Material for this task >>
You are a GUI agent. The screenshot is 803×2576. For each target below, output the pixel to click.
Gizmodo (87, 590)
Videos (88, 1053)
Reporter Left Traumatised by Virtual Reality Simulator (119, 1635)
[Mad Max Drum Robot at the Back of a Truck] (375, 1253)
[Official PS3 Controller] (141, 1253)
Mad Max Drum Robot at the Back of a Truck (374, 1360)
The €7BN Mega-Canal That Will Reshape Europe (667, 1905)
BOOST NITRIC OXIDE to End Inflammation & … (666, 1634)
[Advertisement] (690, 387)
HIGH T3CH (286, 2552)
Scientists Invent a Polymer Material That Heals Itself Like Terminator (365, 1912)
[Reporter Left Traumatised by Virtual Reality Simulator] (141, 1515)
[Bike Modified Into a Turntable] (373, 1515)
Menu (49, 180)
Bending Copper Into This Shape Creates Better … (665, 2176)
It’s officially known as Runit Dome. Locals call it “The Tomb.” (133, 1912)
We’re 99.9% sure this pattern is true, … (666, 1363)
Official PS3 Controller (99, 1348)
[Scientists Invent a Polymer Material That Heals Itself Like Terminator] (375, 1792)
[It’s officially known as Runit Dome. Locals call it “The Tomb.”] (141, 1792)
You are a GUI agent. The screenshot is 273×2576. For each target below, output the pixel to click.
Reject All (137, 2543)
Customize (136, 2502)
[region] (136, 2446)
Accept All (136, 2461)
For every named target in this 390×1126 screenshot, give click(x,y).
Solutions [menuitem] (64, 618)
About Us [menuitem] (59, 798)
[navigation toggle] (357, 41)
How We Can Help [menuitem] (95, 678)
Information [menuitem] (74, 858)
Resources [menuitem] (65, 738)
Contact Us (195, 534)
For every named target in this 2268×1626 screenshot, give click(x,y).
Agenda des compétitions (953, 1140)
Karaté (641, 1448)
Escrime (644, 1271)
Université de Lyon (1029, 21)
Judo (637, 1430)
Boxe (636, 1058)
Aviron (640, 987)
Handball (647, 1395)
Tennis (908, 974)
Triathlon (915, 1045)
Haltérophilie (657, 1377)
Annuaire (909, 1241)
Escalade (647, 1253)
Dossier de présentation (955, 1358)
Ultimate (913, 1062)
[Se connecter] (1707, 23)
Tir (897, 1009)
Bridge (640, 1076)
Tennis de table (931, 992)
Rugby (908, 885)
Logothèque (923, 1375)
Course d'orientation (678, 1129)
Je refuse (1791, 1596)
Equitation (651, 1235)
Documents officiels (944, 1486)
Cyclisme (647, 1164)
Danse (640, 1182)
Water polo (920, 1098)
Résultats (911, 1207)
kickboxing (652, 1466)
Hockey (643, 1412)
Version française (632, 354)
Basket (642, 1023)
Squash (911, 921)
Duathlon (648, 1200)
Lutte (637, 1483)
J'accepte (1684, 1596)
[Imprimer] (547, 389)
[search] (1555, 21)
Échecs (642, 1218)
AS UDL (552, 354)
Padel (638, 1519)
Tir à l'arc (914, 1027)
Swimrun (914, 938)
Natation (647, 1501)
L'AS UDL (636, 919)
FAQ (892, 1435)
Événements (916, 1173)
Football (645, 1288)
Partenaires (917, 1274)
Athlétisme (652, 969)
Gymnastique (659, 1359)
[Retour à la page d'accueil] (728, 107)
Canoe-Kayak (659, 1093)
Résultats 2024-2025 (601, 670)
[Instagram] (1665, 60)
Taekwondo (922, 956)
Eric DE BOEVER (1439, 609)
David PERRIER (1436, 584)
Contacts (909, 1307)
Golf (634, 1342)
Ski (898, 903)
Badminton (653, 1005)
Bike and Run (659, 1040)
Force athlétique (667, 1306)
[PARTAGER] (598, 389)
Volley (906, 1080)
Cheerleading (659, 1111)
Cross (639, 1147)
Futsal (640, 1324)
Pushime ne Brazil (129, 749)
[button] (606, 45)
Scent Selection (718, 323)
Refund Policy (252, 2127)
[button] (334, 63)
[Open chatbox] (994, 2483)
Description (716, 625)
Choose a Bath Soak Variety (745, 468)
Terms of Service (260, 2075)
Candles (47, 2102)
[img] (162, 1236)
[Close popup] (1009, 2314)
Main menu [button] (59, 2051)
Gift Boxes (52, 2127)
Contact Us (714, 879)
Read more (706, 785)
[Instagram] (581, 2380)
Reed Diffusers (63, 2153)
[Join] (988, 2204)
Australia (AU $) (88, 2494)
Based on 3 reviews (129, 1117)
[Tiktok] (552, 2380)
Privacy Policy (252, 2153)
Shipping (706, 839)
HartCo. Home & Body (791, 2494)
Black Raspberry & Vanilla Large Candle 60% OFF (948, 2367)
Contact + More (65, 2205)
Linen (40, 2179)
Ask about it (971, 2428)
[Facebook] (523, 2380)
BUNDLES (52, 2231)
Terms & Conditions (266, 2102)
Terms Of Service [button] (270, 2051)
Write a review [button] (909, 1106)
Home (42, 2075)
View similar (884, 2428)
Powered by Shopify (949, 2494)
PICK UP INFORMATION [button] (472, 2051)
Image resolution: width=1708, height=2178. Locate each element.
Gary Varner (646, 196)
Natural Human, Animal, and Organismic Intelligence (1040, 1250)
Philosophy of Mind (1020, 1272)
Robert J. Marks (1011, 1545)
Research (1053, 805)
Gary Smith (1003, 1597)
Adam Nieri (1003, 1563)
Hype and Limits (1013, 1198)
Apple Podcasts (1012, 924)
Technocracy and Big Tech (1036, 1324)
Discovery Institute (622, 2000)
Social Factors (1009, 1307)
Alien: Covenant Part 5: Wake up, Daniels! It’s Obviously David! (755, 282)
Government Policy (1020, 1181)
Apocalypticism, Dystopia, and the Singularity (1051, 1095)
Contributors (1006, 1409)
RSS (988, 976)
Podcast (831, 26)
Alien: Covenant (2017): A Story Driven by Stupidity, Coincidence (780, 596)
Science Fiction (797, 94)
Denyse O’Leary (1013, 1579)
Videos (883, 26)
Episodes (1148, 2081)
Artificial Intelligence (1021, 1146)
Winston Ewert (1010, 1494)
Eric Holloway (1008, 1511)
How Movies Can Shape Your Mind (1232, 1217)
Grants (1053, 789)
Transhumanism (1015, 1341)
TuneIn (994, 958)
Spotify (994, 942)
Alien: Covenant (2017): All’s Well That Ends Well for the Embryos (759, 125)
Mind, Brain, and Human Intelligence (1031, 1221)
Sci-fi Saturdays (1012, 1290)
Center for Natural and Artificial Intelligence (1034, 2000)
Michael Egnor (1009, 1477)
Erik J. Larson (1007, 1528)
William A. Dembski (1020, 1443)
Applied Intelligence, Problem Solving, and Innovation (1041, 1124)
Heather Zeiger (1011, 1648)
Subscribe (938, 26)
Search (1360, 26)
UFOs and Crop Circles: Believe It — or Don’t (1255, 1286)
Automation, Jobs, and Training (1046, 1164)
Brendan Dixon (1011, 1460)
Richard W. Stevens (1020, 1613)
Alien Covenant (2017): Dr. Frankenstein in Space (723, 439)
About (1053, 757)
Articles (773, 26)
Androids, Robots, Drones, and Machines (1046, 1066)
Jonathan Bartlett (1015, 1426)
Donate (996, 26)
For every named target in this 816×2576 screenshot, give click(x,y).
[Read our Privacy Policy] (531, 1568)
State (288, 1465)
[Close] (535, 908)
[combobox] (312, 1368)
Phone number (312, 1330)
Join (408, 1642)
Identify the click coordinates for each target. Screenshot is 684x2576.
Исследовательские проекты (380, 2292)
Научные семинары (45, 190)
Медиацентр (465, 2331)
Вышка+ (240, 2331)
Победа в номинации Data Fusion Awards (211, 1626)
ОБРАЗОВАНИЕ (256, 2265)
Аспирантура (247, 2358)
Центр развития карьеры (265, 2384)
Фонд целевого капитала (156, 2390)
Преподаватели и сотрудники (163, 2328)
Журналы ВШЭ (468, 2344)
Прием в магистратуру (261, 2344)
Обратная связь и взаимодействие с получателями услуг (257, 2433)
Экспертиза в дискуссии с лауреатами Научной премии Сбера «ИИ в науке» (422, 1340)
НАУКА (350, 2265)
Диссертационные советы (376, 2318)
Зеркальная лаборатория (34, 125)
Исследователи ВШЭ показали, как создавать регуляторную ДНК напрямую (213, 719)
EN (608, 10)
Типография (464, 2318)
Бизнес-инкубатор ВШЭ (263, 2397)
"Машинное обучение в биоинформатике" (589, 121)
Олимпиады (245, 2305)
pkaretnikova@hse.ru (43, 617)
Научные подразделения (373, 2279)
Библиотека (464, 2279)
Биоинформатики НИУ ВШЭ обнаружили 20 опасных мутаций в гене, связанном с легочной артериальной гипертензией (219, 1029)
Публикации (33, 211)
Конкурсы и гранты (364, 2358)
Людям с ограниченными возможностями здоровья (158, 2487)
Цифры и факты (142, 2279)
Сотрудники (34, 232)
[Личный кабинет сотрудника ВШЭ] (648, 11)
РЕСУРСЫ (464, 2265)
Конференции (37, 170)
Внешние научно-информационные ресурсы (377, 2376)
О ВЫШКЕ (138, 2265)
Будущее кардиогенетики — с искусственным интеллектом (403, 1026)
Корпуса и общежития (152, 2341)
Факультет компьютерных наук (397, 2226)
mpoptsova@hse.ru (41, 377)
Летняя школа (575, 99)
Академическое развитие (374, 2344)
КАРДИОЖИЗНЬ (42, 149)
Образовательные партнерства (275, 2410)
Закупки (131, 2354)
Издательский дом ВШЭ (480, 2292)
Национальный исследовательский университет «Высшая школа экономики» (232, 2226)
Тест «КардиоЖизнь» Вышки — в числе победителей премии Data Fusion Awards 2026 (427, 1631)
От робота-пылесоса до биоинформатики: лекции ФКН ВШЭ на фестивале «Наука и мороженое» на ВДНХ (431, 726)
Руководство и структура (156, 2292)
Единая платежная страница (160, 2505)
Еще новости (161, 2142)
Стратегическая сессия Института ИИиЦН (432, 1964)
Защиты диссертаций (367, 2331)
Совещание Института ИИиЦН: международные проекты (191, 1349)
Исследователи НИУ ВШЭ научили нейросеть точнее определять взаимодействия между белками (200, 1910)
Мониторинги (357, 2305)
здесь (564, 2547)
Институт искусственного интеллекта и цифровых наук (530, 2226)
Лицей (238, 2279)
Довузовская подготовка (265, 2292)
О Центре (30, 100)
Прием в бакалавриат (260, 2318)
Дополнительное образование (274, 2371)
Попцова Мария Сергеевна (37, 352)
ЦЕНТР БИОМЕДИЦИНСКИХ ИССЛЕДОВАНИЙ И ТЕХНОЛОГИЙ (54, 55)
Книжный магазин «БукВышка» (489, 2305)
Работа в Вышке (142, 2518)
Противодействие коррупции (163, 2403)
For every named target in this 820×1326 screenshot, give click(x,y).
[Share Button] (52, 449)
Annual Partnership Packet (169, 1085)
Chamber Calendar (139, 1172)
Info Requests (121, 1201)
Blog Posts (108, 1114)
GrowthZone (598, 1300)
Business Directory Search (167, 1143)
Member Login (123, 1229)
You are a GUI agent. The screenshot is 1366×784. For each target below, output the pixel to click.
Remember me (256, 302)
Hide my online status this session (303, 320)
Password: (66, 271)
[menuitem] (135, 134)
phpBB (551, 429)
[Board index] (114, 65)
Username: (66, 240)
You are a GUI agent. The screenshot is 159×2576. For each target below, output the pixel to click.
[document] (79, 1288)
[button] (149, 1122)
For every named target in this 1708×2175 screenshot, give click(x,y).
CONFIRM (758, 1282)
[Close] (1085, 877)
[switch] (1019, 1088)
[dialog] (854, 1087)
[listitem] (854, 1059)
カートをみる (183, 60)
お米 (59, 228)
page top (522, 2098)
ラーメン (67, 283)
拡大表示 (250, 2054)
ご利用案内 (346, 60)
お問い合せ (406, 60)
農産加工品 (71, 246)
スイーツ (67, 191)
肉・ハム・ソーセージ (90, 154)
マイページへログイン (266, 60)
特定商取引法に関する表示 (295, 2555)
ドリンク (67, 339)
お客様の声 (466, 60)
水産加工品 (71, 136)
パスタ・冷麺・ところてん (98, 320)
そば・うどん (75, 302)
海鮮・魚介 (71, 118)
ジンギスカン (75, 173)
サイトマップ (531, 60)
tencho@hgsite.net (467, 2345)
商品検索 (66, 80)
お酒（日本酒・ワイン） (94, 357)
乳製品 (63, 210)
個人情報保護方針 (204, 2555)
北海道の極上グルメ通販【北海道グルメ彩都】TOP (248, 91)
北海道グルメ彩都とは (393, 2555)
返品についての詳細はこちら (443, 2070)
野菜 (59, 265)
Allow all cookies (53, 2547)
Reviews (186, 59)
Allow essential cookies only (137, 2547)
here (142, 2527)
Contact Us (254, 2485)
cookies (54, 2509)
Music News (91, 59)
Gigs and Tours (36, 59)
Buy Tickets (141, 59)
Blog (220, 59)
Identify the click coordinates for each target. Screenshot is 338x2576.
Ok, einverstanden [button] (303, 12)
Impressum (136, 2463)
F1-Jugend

Task instructions >> Please give an exact copy of the lines above, beginning with the line containing "[Instagram] (1665, 60)" and running through the line containing "Volley (906, 1080)", and of no other lines.

Written solution >>
[Instagram] (1665, 60)
Taekwondo (922, 956)
Eric DE BOEVER (1439, 609)
David PERRIER (1436, 584)
Contacts (909, 1307)
Golf (634, 1342)
Ski (898, 903)
Badminton (653, 1005)
Bike and Run (659, 1040)
Force athlétique (667, 1306)
[PARTAGER] (598, 389)
Volley (906, 1080)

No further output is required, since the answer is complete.